Renda Cidadã segue rumo de reorganização da base bolsonarista
A professora Mayra Goulart, que também integra o Programa de Pós-Graduação em Ciências Sociais da Universidade Federal Rural do Rio de Janeiro (UFRRJ), em análise mais detalhada, afirma que a base de apoio de Bolsonaro foi aglutinada através de um antagonismo retórico entre os chamados "cidadãos de bem" e os "corruptos", além de um discurso neoliberal.
"O antipetismo, a ideia de corrupção, sempre contrário, sempre como uma ameaça ao cidadão de bem, foi a forma - no sentido mesmo de forma versus conteúdo – que o populismo bolsonarista encontrou para aglutinar, articular segmentos sociais distintos formando sua base de apoio originária", aponta.
A cientista política detalha ainda quais são esses segmentos aglutinados e qual é a essência do discurso político que teria insuflado certo ressentimento entre esses grupos sociais.
"Esses segmentos são classes médias e classes populares ressentidas com aqueles que de algum modo foram favorecidos pelo Bolsa Família. Mesmo quem foi favorecido pelo Bolsa Família acaba ressentido com a ideia de que você está sendo privilegiado, favorecido, versus aquele que foi o self-made man - esse discurso meritocrático daquele que batalhou. [Nesse discurso] o cidadão de bem, por ele ser bom, só por ele batalhar, se não tivesse nenhum corrupto, nenhum bandido, ele chegaria lá. Então essa fraseologia aglutinou camadas populares a essa base de apoio", avalia, acrescentando que às elites Bolsonaro apresentou um discurso neoliberal.
Para Mayra, ao longo da pandemia, Bolsonaro perdeu apoio de parte dessas camadas sociais aglutinadas sob o discurso anterior contra a corrupção e neoliberal.
"A pandemia trouxe logo de cara um imperativo de aumento de gastos por parte do governo, o que fustigou o apoio desses segmentos das elites financeiras e neoliberais. Associado a isso, o discurso negacionista do Bolsonaro e a ruptura com o [ex-juiz e ex-ministro da Justiça Sergio] Moro, levou a um desembarque do lavajatismo", afirma, acrescentando que esse grupo, apesar do antipetismo, se sente desconfortável com o discurso negacionista do presidente.
Diante dessa situação, Goulart avalia que Bolsonaro lançou uma contra-ofensiva e acenou pela primeira vez em sua carreira política às camadas populares de forma significativa com os programas de transferência de renda, como o auxílio emergencial e agora o Renda Cidadã.

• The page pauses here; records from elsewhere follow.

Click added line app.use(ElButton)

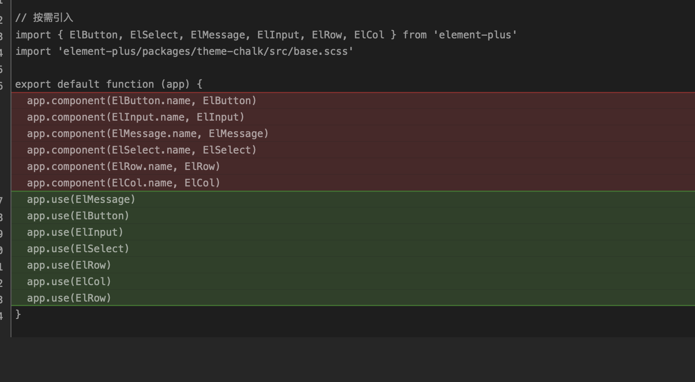pos(78,216)
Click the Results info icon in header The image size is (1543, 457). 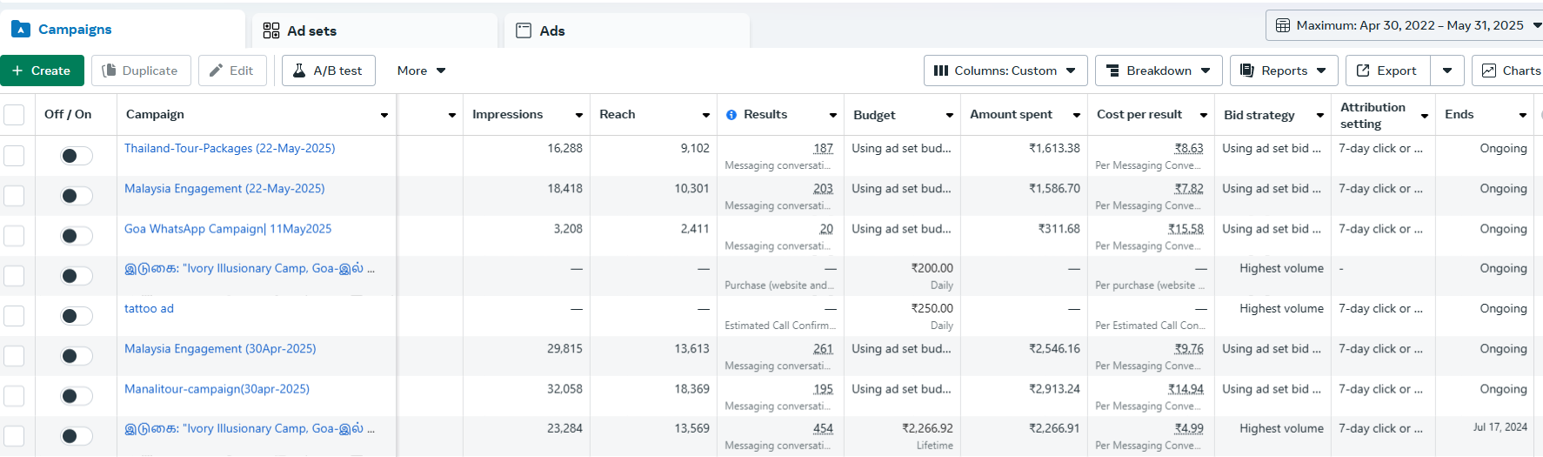point(731,115)
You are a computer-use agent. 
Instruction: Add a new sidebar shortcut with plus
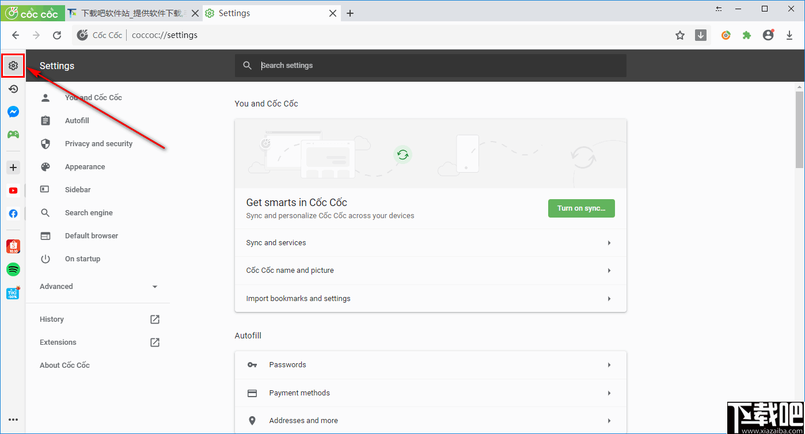click(x=13, y=167)
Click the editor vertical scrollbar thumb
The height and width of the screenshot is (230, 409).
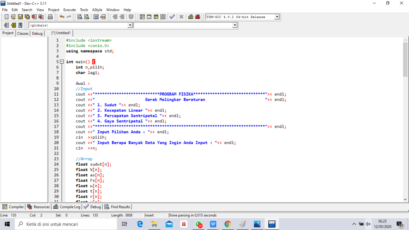point(405,59)
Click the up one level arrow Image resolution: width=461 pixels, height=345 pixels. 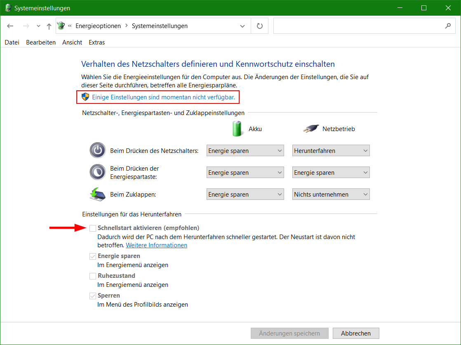coord(49,26)
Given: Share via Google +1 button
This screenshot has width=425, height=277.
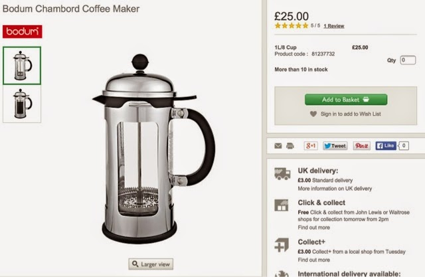Looking at the screenshot, I should (311, 146).
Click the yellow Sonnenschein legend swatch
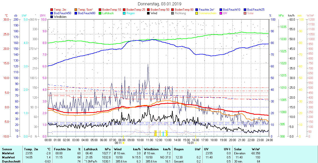Screen dimensions: 318x163 pos(197,13)
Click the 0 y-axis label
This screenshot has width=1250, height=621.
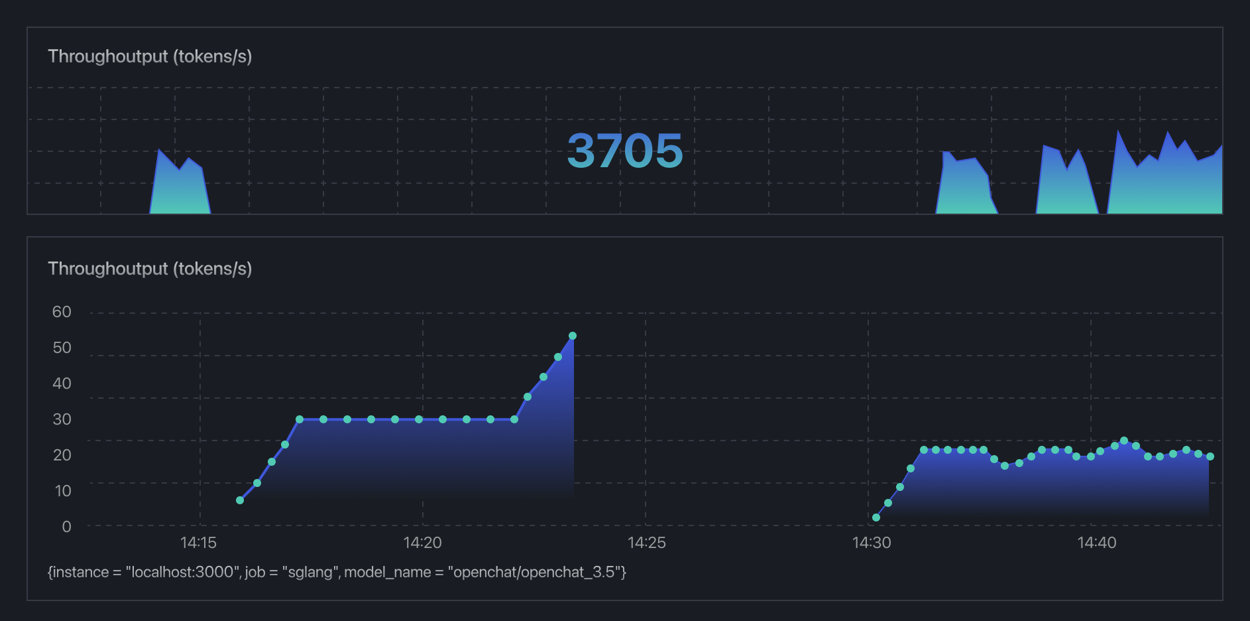[x=66, y=527]
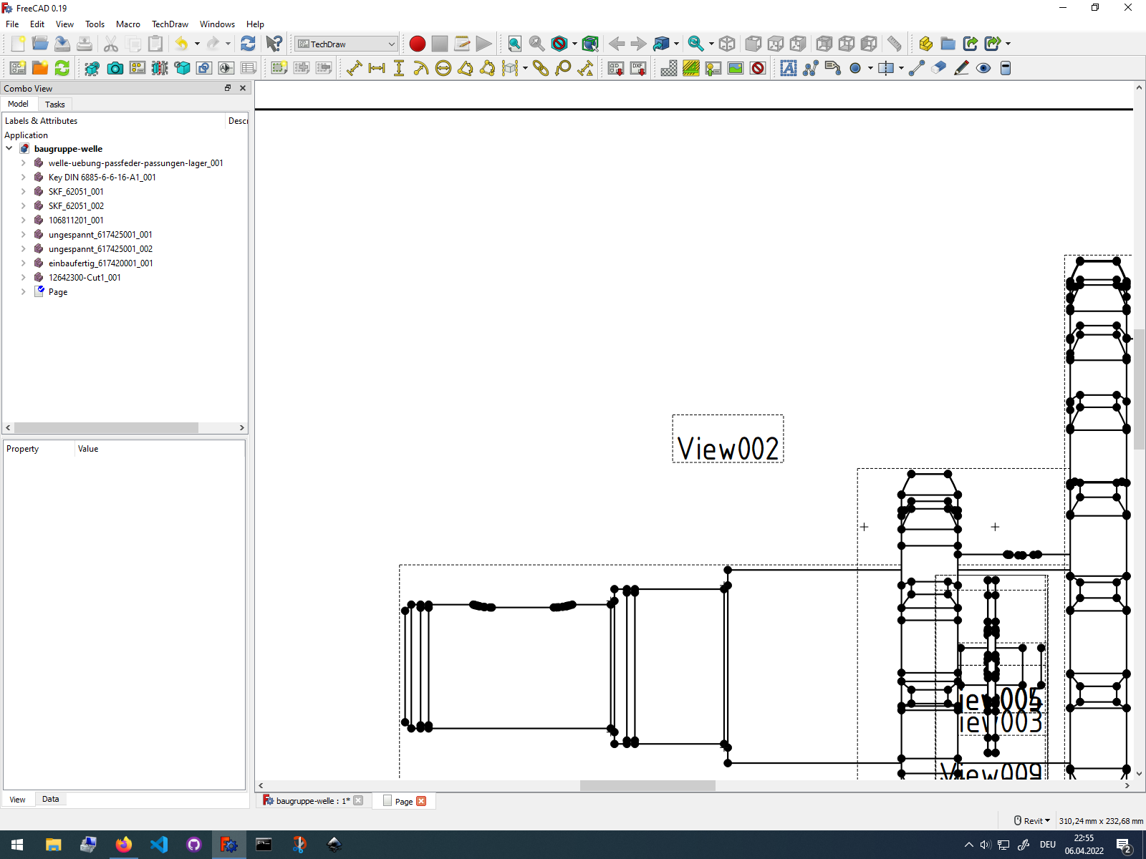Viewport: 1146px width, 859px height.
Task: Open the TechDraw menu
Action: (170, 24)
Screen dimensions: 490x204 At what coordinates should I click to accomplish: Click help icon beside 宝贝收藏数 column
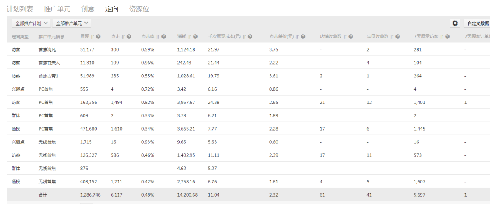click(x=398, y=37)
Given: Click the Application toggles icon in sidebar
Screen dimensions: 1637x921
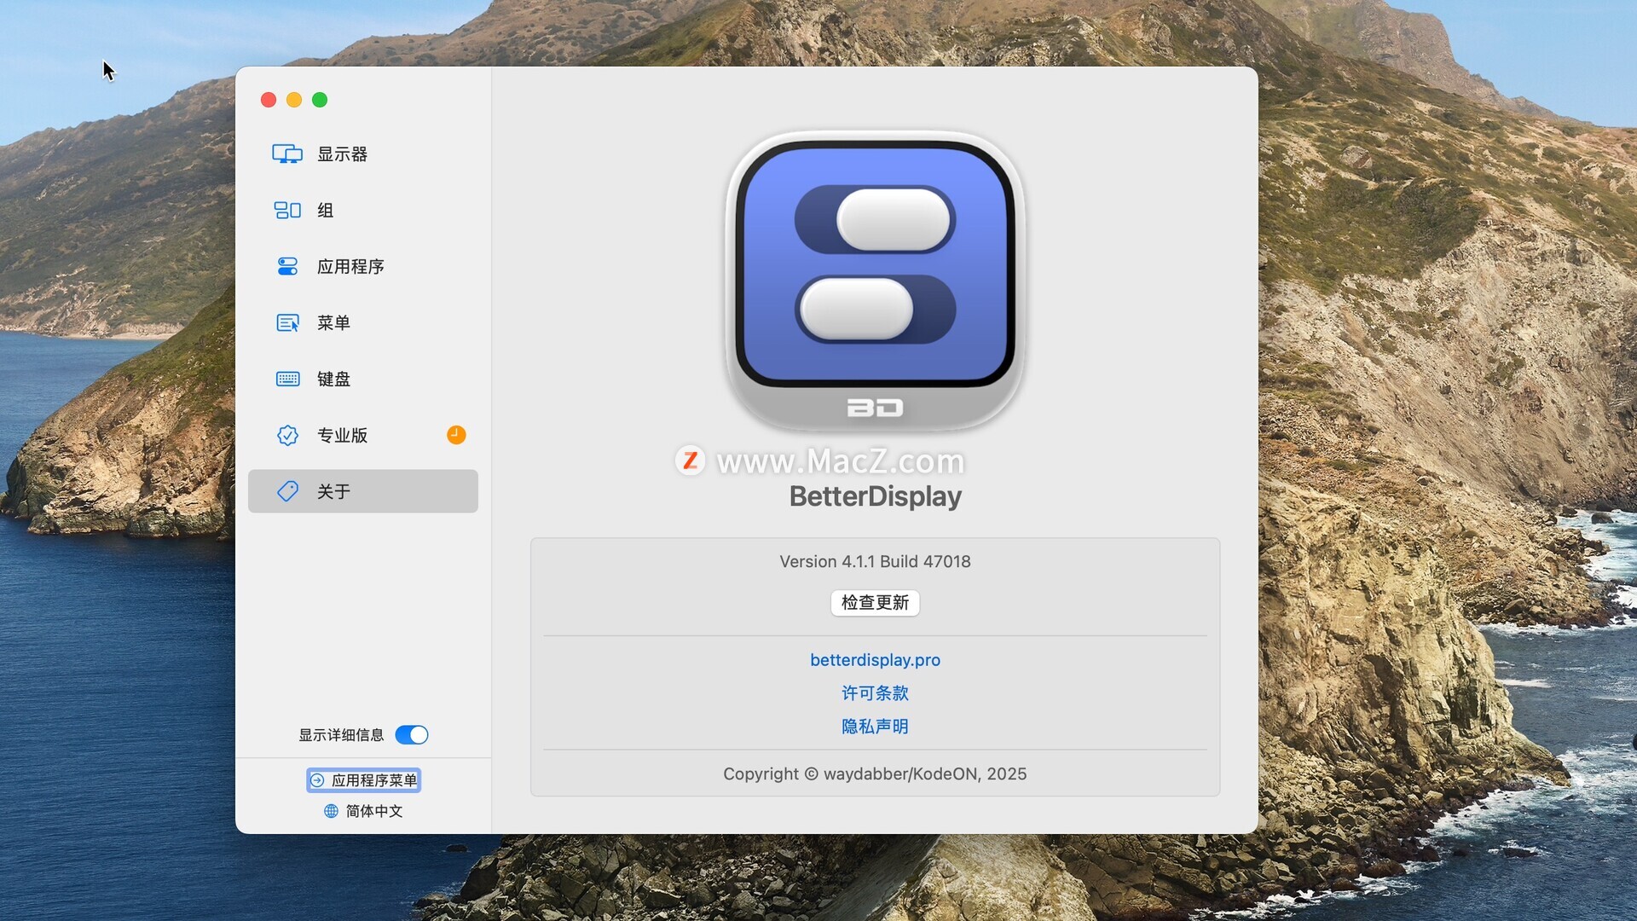Looking at the screenshot, I should [x=287, y=267].
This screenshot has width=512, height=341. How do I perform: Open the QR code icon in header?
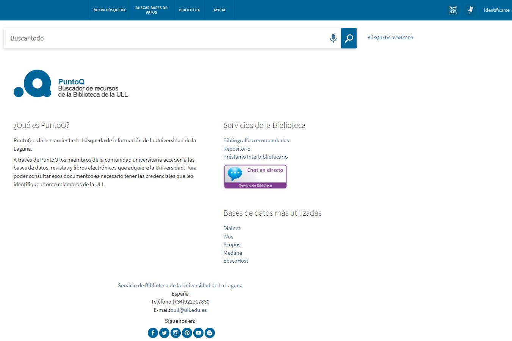(453, 10)
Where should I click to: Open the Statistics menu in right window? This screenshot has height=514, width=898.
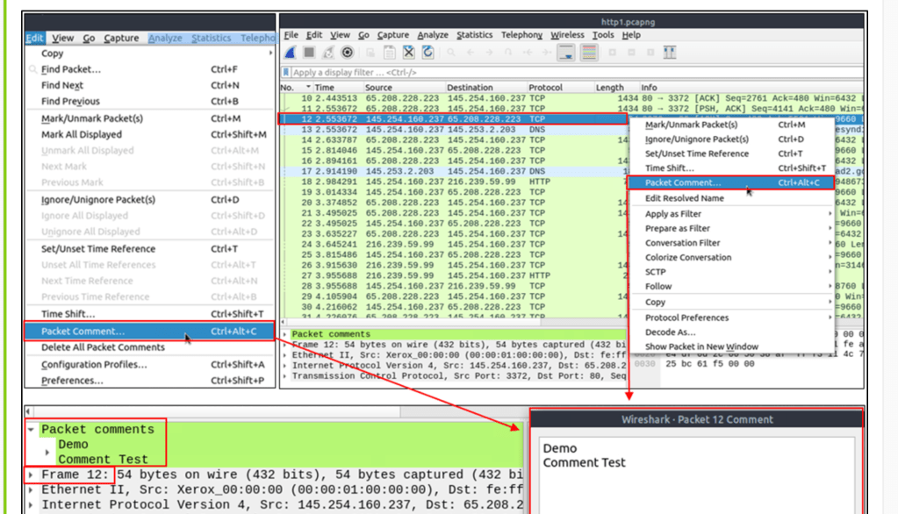point(474,35)
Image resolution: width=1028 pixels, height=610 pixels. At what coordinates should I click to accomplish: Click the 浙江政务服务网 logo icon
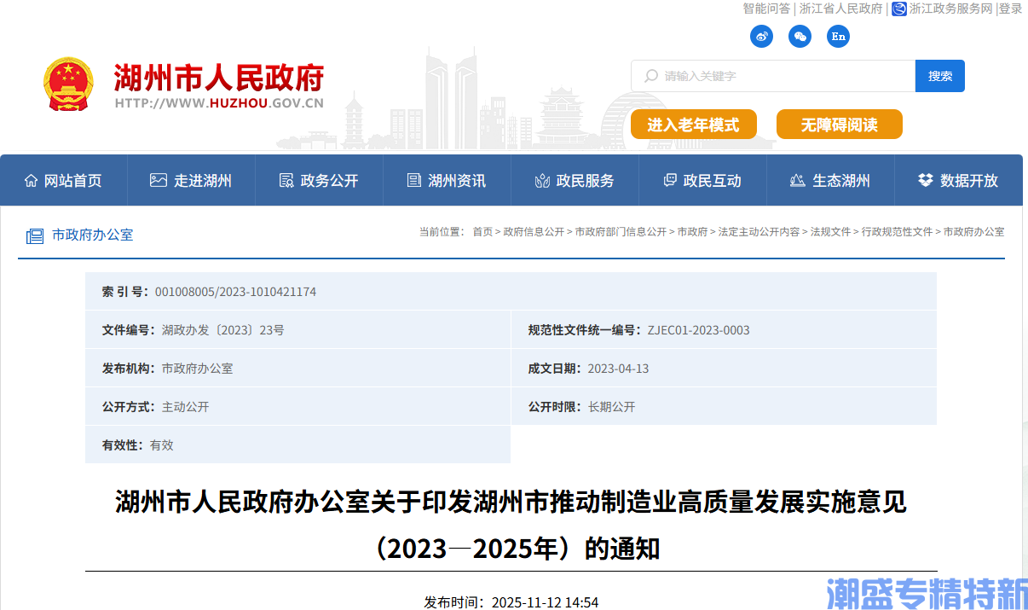pos(898,9)
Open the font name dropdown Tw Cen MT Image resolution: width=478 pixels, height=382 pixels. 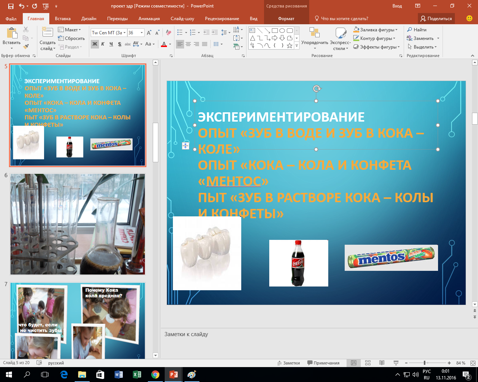point(124,33)
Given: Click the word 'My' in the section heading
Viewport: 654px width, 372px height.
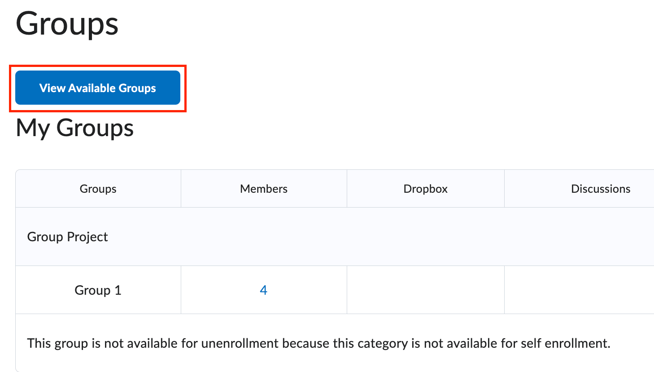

"Depois desses dois desfalques, desses dois desembarques, houve uma contra-ofensiva do governo. Essa contra-ofensiva se deu a partir do auxílio emergencial, desses programas de transferência de renda que permitiram, muito mais do que uma compensação, uma expansão dos indicadores de popularidade do governo por meio das conquistas das classes populares que, como a gente viu nas nossas pesquisas no Labcom, são grandes ausentes de toda a trajetória política e legislativa do Bolsonaro", aponta.